TEXT BLOCK:
----------

A couple years ago when I heard their sophomore release Philophobia, I thought they might be a one shot (actually two-shot since their debut The Week Never Starts Around Here came out only a couple months previous to it) group. Not only were they pretty unconventional (sluggishly slow) in sound, but singer Aidan Moffat spewed forth enough sordid tales of wronged love and bad sex on the first two albums that I wondered if he could possibly come up with anything else to say. I figured that they'd either change styles drastically within an album or so, or they'd simply fade away.

----------

BRIEF A:
Reproduce the listing verbatim, from its first line through the line containing "171, 840, 180)", including both of those lines.
The review above and the listing that follows come from unrelated sources.

----------

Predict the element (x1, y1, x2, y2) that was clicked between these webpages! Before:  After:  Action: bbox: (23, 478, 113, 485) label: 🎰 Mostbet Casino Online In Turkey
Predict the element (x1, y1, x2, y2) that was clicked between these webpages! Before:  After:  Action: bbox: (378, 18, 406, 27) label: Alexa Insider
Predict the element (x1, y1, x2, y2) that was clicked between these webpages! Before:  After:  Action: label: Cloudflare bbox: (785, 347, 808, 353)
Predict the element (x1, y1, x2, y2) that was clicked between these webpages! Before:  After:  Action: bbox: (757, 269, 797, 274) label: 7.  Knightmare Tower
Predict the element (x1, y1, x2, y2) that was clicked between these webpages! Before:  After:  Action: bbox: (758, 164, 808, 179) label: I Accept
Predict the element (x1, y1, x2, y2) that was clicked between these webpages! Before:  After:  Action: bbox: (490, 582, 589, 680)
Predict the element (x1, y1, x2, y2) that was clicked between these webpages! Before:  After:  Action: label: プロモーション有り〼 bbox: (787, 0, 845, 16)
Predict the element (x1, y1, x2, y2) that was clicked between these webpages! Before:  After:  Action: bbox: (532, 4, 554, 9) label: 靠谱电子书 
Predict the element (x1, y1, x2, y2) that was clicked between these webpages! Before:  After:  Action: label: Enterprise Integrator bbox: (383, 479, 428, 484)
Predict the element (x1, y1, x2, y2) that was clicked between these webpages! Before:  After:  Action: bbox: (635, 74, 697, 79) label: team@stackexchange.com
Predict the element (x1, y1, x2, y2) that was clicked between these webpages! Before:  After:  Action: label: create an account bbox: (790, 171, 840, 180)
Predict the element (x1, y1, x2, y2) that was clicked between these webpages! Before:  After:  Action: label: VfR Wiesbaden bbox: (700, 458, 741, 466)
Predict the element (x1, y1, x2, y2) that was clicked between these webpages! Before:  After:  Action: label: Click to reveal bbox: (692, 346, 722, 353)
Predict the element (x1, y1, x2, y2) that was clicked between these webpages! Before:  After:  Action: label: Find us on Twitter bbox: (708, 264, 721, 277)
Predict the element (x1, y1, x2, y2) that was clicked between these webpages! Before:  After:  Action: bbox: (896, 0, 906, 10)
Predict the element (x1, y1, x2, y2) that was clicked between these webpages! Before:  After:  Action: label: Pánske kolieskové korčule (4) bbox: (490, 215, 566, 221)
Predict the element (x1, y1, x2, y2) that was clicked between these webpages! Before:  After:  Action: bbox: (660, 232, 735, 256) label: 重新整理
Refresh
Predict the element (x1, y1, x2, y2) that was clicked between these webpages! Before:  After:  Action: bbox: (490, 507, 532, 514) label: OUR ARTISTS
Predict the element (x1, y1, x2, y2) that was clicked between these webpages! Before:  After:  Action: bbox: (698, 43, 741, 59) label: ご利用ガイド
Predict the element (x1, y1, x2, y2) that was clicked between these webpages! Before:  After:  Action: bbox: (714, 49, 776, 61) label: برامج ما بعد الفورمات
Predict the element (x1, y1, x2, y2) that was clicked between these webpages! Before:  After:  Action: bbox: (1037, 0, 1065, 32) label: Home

----------

BRIEF B:
Write the next portion of the album review, picking up after its final sentence.

EXERCISE RESULT A:
Predict the element (x1, y1, x2, y2) that was clicked between these webpages! Before:  After:  Action: bbox: (23, 478, 113, 485) label: 🎰 Mostbet Casino Online In Turkey
Predict the element (x1, y1, x2, y2) that was clicked between these webpages! Before:  After:  Action: bbox: (378, 18, 406, 27) label: Alexa Insider
Predict the element (x1, y1, x2, y2) that was clicked between these webpages! Before:  After:  Action: label: Cloudflare bbox: (785, 347, 808, 353)
Predict the element (x1, y1, x2, y2) that was clicked between these webpages! Before:  After:  Action: bbox: (757, 269, 797, 274) label: 7.  Knightmare Tower
Predict the element (x1, y1, x2, y2) that was clicked between these webpages! Before:  After:  Action: bbox: (758, 164, 808, 179) label: I Accept
Predict the element (x1, y1, x2, y2) that was clicked between these webpages! Before:  After:  Action: bbox: (490, 582, 589, 680)
Predict the element (x1, y1, x2, y2) that was clicked between these webpages! Before:  After:  Action: label: プロモーション有り〼 bbox: (787, 0, 845, 16)
Predict the element (x1, y1, x2, y2) that was clicked between these webpages! Before:  After:  Action: bbox: (532, 4, 554, 9) label: 靠谱电子书 
Predict the element (x1, y1, x2, y2) that was clicked between these webpages! Before:  After:  Action: label: Enterprise Integrator bbox: (383, 479, 428, 484)
Predict the element (x1, y1, x2, y2) that was clicked between these webpages! Before:  After:  Action: bbox: (635, 74, 697, 79) label: team@stackexchange.com
Predict the element (x1, y1, x2, y2) that was clicked between these webpages! Before:  After:  Action: label: create an account bbox: (790, 171, 840, 180)

EXERCISE RESULT B:
Fortunately, they didn't do either of those things, and to my surprise they not only released another excellent full-length album (last years Elephant Shoe), but pulled off what would seem to be a rather difficult live album (given their rather sparse and quiet sound) with flying colors in Mad For Sadness. In actuality, the group hasn't really changed their sound at all, but they've still managed to keep things fresh with slight variations on a sound. They're still melancholy for the most part on The Red Thread, but have again done what would seem to be unlikely, which is release another full-length batch of songs about relationships and the sort. Like last years Elephant Shoe, there are glimmers of hope, and even the title is a reference to Eastern theology in which it's said that there is an invisible red thread that holds lovers together.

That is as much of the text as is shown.